Nel modo in cui descrivi la relazione si riconosce un’alternanza forte tra dipendenza affettiva e bisogno di distanza, tra ricerca dell’altro come fonte di rassicurazione e momenti di fastidio o soffocamento quando l’altro è troppo vicino. Questa oscillazione spesso non parla dell’amore in sé, ma del significato profondo che la relazione assume: non solo uno spazio di condivisione, ma un luogo in cui trovare stabilità emotiva, continuità, senso di esistenza.
La convivenza, per come la racconti, non era solo un passo pratico, ma una rappresentazione di sicurezza, una promessa implicita che il legame non si sarebbe spezzato. Quando questa certezza è venuta meno, si sono riattivati vissuti molto antichi: vuoto, angoscia, paura intensa di essere lasciata, pensieri ossessivi.

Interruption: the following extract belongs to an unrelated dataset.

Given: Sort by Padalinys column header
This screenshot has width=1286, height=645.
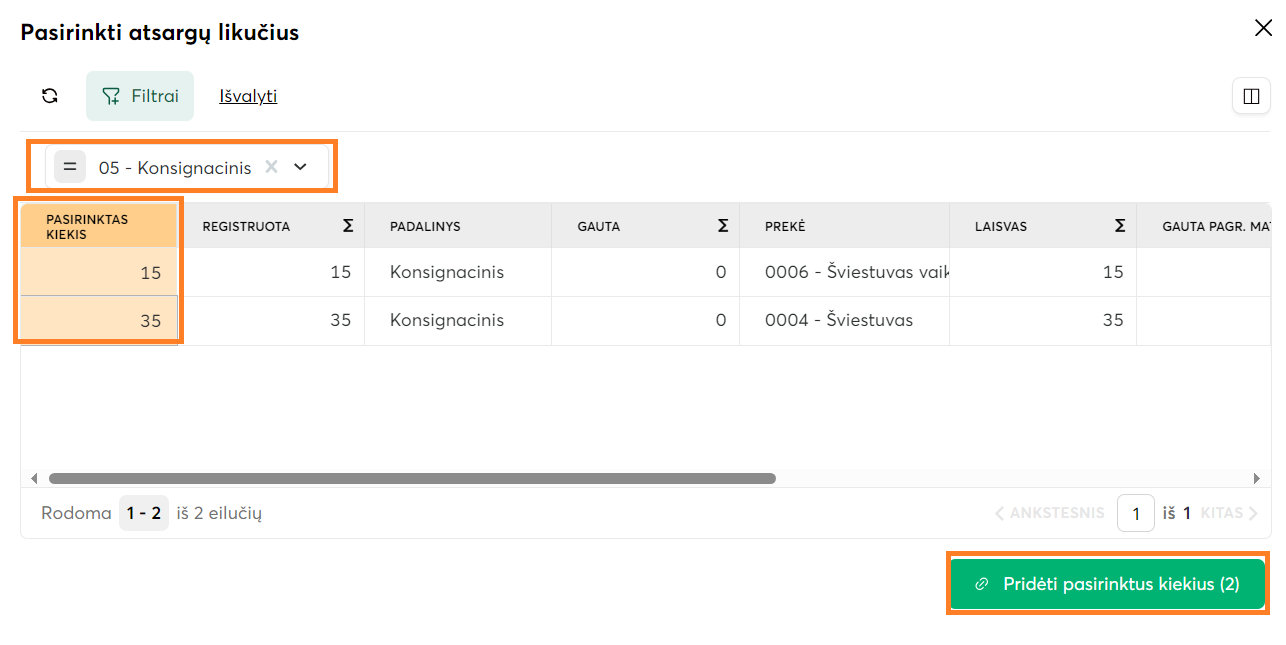Looking at the screenshot, I should (425, 226).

È come se una parte di te fosse tornata a sentire che senza l’altro non c’è appoggio, non c’è base sicura.
Allo stesso tempo, è molto significativo che proprio dentro questa crisi tu abbia sperimentato momenti di autonomia, vitalità, progettualità. Nuove attività, un viaggio, il contatto con una sensazione di pienezza diversa. Forse lì si è affacciata una parte di te meno dipendente dal legame, una parte che può esistere anche fuori dalla relazione. Il fatto che quella sensazione sia tornata a spegnersi non la rende falsa: indica piuttosto quanto sia fragile e quanto abbia bisogno di spazio per consolidarsi.
Dici di sentirti spesso senza desiderio, senza direzione, come se stessi solo cercando di riempire un vuoto. Questo vuoto non va forzato via: può essere visto come un segnale, un luogo interno che chiede ascolto. A volte il vuoto non è assenza, ma una zona ancora non abitata da qualcosa di tuo, separato dalla relazione.

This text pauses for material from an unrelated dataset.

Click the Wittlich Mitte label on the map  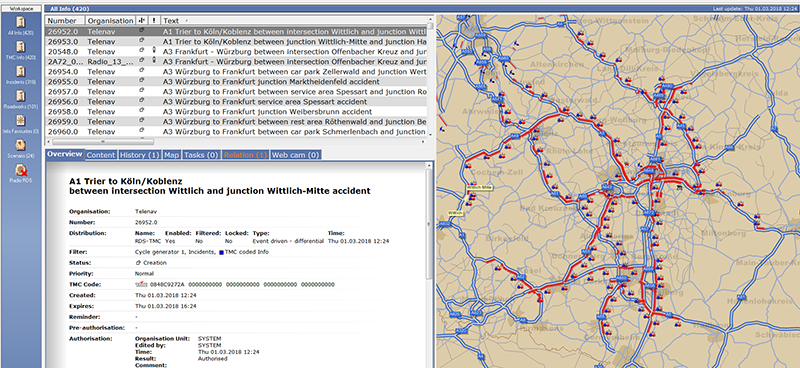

La tua storia infantile complessa, l’ansia precoce, gli attacchi di panico, sembrano aver costruito nel tempo una ipersensibilità alla separazione e una difficoltà a regolare le emozioni quando l’altro si allontana, anche solo per pochi giorni. Non sorprende che oggi cinque giorni senza vederlo riattivino una sofferenza così intensa. Il corpo e la mente reagiscono come se fosse in gioco la sopravvivenza emotiva.

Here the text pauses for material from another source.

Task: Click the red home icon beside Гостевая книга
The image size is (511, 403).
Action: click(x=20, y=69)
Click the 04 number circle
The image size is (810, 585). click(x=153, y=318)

Forse la domanda che porti non è solo “come smettere di stare male”, ma come costruire una base interna più stabile, che non dipenda totalmente dalla presenza dell’altro. Come poter stare in relazione senza annullarti, senza perdere i confini, senza oscillare continuamente tra bisogno estremo e ritiro.
Il fatto che tu abbia una psicologa e che tu stia già lavorando su di te è un elemento importante. Questo momento di crisi, per quanto doloroso, sembra indicare un punto di passaggio: qualcosa che non può più funzionare come prima, ma che può aprire a una crescita personale più profonda. Continuare un percorso di sostegno psicologico può aiutarti a dare senso a questi vissuti, a lavorare sulla paura dell’abbandono, sulla regolazione dell’ansia, sulla costruzione di un’identità più solida e autonoma.
Per ora, forse non è necessario trovare una soluzione. Forse è sufficiente riconoscere che non sei sbagliata, che il tuo dolore ha una storia e che il fatto di chiedere aiuto è già un movimento vitale. Anche restare qui, a dare parole a ciò che senti, è un modo per non sprofondare del tutto. E questo, oggi, può essere abbastanza.